Right, assuming the proof holds up. But I'm more inclined to believe the validity of the claim in the Math Intelligencer article that you cite. In fact, they write: ----- Incidentally, the Minkowski sum (½)M_V ⊕ (½)M_F, which one obtains half way in the process of morphing M_V into M_F, would render a body with tetrahedal symmetry. It actually has the same constant width as MV and MF . Its volume, however, is larger than that of the Meissner bodies, due to the Brunn-Minkowski inequality. ----- Here M_V is the Meissner tetrahedron where starting from the Reuleaux tetrahedron, 3 edges sharing a vertex have been modified in the same way, to get a body of constant width. Likewise for M_F, but in this case the 3 edges bound one face of the Reuleaux tetrahedron. I believe the example in the example Scott Huddleston linked to below is identical to the example (½)M_V ⊕ (½)M_F mentioned in the Intelligencer article. --Dan P.S. Fred, what do you mean by "elsewhere" in your posted quoted below? On 2013-01-10, at 4:20 PM, Fred lunnon wrote:
On 1/10/13, Huddleston, Scott <scott.huddleston@intel.com> wrote:
See http://www.xtalgrafix.com/Spheroform.htm and its links, including http://www.xtalgrafix.com/Reuleaux/Spheroform%20Tetrahedron.pdf
Looks like that probably wraps Dan's question up, albeit at some length!

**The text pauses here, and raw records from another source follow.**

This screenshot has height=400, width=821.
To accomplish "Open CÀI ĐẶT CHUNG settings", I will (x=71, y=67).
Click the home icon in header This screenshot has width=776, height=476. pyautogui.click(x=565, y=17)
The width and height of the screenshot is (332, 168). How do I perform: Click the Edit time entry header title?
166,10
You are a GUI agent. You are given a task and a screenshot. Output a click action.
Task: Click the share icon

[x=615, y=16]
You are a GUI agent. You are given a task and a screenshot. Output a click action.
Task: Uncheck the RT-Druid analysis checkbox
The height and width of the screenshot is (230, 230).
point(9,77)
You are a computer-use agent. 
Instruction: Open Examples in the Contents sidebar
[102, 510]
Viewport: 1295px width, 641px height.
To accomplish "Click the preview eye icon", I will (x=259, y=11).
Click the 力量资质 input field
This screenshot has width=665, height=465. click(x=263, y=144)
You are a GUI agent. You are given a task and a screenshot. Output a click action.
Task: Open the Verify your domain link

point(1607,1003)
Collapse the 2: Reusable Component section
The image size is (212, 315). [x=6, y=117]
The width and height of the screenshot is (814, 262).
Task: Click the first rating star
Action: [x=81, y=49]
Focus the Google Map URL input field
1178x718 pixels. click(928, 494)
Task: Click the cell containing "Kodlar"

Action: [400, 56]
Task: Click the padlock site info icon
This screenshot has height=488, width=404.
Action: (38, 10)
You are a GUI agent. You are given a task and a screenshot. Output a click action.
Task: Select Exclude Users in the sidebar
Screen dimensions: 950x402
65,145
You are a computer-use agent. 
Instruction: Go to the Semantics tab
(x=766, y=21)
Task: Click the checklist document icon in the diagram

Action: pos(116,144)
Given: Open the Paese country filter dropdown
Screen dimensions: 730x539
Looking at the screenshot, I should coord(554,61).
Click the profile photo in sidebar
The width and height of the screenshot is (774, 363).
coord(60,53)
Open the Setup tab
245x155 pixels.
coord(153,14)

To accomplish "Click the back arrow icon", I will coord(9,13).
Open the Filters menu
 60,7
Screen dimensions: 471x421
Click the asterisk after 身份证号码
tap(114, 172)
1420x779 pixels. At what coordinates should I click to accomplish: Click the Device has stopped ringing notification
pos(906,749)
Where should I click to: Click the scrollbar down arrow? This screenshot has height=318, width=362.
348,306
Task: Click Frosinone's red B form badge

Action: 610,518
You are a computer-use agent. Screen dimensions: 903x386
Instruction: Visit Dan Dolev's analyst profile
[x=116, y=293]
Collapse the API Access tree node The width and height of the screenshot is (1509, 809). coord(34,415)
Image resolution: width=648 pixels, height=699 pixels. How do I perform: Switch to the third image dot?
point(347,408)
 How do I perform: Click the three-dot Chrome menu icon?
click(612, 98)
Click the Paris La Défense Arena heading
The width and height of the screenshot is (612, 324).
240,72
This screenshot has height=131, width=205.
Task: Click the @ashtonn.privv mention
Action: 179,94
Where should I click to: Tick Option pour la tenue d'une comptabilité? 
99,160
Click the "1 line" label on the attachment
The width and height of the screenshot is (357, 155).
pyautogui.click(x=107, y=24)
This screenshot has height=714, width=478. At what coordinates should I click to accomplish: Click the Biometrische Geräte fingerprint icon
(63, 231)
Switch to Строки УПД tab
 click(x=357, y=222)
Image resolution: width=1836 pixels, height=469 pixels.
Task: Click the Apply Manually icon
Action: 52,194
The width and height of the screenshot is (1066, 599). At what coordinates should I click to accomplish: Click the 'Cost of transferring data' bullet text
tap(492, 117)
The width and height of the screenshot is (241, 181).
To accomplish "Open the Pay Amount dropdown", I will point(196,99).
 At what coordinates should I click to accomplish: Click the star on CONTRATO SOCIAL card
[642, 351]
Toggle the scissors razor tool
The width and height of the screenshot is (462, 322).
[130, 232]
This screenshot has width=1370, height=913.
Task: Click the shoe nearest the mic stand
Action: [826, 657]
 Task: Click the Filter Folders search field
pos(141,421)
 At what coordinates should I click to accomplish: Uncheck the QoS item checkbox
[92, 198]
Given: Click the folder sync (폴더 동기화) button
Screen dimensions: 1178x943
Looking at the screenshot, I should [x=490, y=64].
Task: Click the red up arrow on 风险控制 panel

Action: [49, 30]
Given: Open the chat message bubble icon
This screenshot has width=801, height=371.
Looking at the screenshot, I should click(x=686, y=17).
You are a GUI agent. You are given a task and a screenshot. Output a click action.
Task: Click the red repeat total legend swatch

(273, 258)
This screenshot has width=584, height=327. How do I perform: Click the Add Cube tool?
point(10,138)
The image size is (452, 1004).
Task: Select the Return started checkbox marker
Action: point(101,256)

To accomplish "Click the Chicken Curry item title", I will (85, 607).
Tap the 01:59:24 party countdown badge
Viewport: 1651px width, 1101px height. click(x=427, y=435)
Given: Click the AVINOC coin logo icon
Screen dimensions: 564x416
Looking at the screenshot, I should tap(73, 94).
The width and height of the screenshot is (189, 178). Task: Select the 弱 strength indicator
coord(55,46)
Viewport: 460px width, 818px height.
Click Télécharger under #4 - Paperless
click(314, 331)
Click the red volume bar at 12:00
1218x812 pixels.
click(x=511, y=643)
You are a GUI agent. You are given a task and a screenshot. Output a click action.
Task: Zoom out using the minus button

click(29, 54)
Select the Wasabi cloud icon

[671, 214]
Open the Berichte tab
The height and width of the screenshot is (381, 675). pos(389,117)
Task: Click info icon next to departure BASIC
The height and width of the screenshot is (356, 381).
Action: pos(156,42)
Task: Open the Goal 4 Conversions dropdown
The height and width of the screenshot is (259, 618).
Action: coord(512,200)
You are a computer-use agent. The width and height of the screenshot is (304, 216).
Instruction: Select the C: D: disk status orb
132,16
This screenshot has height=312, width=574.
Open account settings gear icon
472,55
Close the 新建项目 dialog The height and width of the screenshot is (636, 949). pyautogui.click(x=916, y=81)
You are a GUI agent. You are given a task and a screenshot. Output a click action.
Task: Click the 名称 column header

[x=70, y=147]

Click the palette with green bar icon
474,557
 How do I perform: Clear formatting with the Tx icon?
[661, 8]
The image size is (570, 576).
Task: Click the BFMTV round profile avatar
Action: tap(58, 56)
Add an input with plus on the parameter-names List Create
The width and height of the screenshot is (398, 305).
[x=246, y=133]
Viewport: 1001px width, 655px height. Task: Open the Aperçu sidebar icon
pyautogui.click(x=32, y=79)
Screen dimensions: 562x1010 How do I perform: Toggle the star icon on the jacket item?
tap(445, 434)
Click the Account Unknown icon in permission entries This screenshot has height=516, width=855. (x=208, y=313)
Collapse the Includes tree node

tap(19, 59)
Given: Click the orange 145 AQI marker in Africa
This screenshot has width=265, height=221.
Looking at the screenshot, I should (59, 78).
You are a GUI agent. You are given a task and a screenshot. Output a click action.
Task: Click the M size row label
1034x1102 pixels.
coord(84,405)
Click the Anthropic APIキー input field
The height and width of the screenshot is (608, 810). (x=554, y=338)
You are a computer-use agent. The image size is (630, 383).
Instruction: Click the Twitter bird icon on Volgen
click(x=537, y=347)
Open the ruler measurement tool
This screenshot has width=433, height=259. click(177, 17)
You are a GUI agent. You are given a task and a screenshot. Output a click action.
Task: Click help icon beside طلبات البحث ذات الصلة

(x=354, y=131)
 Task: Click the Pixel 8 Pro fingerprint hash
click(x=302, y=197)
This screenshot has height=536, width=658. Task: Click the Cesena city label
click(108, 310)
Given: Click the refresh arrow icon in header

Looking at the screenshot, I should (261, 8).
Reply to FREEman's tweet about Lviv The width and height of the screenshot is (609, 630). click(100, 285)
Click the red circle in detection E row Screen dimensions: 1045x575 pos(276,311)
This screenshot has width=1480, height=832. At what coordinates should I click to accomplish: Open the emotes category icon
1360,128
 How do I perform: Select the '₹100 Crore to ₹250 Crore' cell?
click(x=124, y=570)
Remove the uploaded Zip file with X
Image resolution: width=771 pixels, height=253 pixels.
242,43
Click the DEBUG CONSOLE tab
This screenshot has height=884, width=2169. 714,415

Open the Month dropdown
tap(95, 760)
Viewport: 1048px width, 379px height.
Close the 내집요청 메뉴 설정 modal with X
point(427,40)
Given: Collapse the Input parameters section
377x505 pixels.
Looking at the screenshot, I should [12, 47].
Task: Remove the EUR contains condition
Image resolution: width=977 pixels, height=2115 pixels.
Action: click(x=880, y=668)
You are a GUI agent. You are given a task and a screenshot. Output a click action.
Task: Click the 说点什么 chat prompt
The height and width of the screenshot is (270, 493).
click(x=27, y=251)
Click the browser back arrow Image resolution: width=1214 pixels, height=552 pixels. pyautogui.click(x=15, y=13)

Also, p.4 of http://www.mi.uni-koeln.de/mi/Forschung/Kawohl/kawohl/pub100.pdf says that a Meissner-like tetrahedron with congruent "edge" parts is realizable as a Minkowski sum of the two Meissner tetrahedra.
That was obviously true --- but there seems no reason to expect that the width would be constant elsewhere.